Polemik rekening milik Koordinator Aliansi Masyarakat Pati Bersatu (AMPB), Supriyono alias Botok, berakhir dengan dibukanya kembali akses transaksi oleh PT Bank Mandiri (Persero) Tbk.

Kepastian tersebut disampaikan Direktur Utama Bank Mandiri, Riduan, dalam konferensi pers bersama Komisi III DPR RI dan Polda Metro Jaya di Kompleks Parlemen, Senayan, Jakarta, Rabu (26/8/2026).

Riduan mengatakan keputusan mengaktifkan kembali rekening Supriyono dilakukan setelah Bank Mandiri menerima arahan dari Polda Metro Jaya dan Komisi III DPR RI.

“Bank tentunya menerima dengan baik apa yang menjadi arahan dan permintaan yang disampaikan,” ujar Riduan.

Bank Mandiri memastikan rekening tersebut sudah dapat digunakan kembali oleh Supriyono sejak Rabu, 26 Agustus 2026.

Riduan juga menyampaikan permintaan maaf atas polemik yang muncul terkait penghentian sementara transaksi rekening tersebut.

“Mohon maaf apabila ada hal yang kurang berkenan,” katanya.

Ia menegaskan Bank Mandiri tetap berkomitmen menjalankan amanah nasabah serta memastikan seluruh aktivitas perbankan berlangsung secara prudent dan sesuai dengan ketentuan yang berlaku.

Rekening Sempat Tak Bisa Digunakan

Sebelumnya, rekening atas nama Supriyono menjadi sorotan setelah tidak dapat digunakan untuk melakukan transaksi.

Rekening tersebut disebut memiliki saldo sekitar Rp80,9 juta.

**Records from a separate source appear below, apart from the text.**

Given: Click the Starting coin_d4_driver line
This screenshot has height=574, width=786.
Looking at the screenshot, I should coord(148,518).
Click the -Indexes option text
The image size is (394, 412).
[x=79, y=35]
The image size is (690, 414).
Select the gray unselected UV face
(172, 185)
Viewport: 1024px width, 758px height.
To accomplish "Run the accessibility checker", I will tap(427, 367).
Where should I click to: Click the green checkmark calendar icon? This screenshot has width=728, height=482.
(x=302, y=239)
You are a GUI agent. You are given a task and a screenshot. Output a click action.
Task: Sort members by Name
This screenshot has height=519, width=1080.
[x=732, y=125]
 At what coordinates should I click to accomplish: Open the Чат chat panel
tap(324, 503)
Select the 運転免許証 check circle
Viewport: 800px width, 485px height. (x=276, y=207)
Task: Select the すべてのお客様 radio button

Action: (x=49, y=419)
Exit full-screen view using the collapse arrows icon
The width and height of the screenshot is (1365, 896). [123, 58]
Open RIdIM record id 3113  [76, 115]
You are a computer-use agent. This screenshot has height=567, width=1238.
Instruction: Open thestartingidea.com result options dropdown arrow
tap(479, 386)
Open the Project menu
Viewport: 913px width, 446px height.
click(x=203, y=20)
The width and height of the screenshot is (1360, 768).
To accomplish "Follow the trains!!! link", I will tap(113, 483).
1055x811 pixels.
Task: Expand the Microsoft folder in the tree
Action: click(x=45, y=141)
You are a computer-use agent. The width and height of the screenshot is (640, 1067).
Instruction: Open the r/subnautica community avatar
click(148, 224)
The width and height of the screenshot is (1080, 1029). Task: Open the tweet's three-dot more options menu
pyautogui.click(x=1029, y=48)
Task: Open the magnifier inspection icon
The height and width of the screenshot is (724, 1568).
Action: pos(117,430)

Dana itu diklaim berasal dari uang pribadi Supriyono serta donasi masyarakat yang dikumpulkan untuk mendukung kebutuhan warga Pati yang akan mengikuti aksi penyampaian pendapat di Jakarta.

Penundaan transaksi dilakukan menjelang aksi yang rencananya digelar di depan Gedung DPR RI pada 27 Agustus 2026.

Kondisi tersebut kemudian disampaikan Supriyono melalui media sosial dan memicu perhatian publik. Sejumlah pihak mempertanyakan alasan serta mekanisme penundaan transaksi terhadap rekening tersebut.

Polisi Tegaskan Bukan Penyitaan

Polda Metro Jaya sebelumnya menegaskan bahwa tindakan terhadap rekening Supriyono bukan merupakan penyitaan dana, melainkan penundaan transaksi.

Langkah tersebut dilakukan kepolisian untuk melakukan klarifikasi dan pendalaman terkait aliran dana yang dihimpun melalui rekening tersebut.

Polisi kemudian meminta keterangan dari sejumlah pihak guna memastikan fakta hukum terkait dana pribadi maupun donasi yang masuk ke rekening Supriyono.

Setelah proses klarifikasi dilakukan, kepolisian menyatakan tidak ada lagi alasan untuk mempertahankan penundaan transaksi sehingga rekening dapat kembali digunakan.

Direktur Reserse Kriminal Umum Polda Metro Jaya Kombes Pol Iman Imannudin menyebut langkah awal tersebut juga bertujuan memberikan perlindungan hukum kepada pemilik rekening maupun pihak yang memberikan donasi.

Komisi III DPR Dorong Rekening Dipulihkan

Persoalan rekening Supriyono turut mendapat perhatian Komisi III DPR RI.

Ketua Komisi III DPR RI Habiburokhman mengatakan pihaknya menerima aspirasi masyarakat terkait rekening yang tidak dapat digunakan tersebut.

Dalam pertemuan dengan Polda Metro Jaya dan Bank Mandiri, Komisi III meminta agar rekening segera dipulihkan.

Menurut Habiburokhman, masyarakat tetap memiliki hak untuk menyampaikan pendapat sepanjang dilakukan sesuai dengan ketentuan hukum.

Bank Mandiri Bantah Ada Penarikan Dana Besar-besaran

Di tengah polemik tersebut, Riduan juga memastikan kondisi operasional Bank Mandiri tetap berjalan normal.

Ia membantah adanya aksi penarikan dana secara besar-besaran oleh nasabah sebagai dampak dari persoalan rekening Supriyono.

Dengan kembali aktifnya rekening tersebut, Supriyono kini dapat kembali menggunakan layanan perbankan sebagaimana mestinya.

Sementara itu, kepolisian tetap dapat melakukan pendalaman apabila di kemudian hari ditemukan fakta baru terkait dana yang berada dalam rekening tersebut.